### [Problem to solve]
Please give again, exactly and only, the stretch of lines from the one containing "This screenshot has height=1079, width=1080." to the end of the entries below.

### [The data]
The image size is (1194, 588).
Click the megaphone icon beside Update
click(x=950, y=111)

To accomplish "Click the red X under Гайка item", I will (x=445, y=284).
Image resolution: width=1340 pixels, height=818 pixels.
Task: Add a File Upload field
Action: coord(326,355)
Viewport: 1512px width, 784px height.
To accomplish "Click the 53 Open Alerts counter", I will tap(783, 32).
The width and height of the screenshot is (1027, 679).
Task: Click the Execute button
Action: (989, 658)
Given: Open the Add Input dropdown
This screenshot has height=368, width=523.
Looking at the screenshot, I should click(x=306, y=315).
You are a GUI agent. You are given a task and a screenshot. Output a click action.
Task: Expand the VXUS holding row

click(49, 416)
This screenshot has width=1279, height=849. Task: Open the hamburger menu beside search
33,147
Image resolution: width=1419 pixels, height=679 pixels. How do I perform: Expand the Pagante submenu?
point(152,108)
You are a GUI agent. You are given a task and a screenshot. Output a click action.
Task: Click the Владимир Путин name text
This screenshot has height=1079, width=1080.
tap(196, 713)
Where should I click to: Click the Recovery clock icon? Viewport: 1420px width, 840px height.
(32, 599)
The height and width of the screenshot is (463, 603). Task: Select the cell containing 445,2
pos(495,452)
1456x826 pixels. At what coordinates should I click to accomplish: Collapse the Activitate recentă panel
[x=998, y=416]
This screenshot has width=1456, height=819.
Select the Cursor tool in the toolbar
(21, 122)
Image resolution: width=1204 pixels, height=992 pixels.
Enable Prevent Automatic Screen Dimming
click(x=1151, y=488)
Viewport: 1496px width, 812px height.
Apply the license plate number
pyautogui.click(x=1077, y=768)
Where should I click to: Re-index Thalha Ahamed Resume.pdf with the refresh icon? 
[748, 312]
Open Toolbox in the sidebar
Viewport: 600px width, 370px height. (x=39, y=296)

### [Task response]
This screenshot has height=1079, width=1080.
tap(196, 713)
Where should I click to: Click the Recovery clock icon? Viewport: 1420px width, 840px height.
(32, 599)
The height and width of the screenshot is (463, 603). Task: Select the cell containing 445,2
pos(495,452)
1456x826 pixels. At what coordinates should I click to accomplish: Collapse the Activitate recentă panel
[x=998, y=416]
This screenshot has width=1456, height=819.
Select the Cursor tool in the toolbar
(21, 122)
Image resolution: width=1204 pixels, height=992 pixels.
Enable Prevent Automatic Screen Dimming
click(x=1151, y=488)
Viewport: 1496px width, 812px height.
Apply the license plate number
pyautogui.click(x=1077, y=768)
Where should I click to: Re-index Thalha Ahamed Resume.pdf with the refresh icon? 
[748, 312]
Open Toolbox in the sidebar
Viewport: 600px width, 370px height. (x=39, y=296)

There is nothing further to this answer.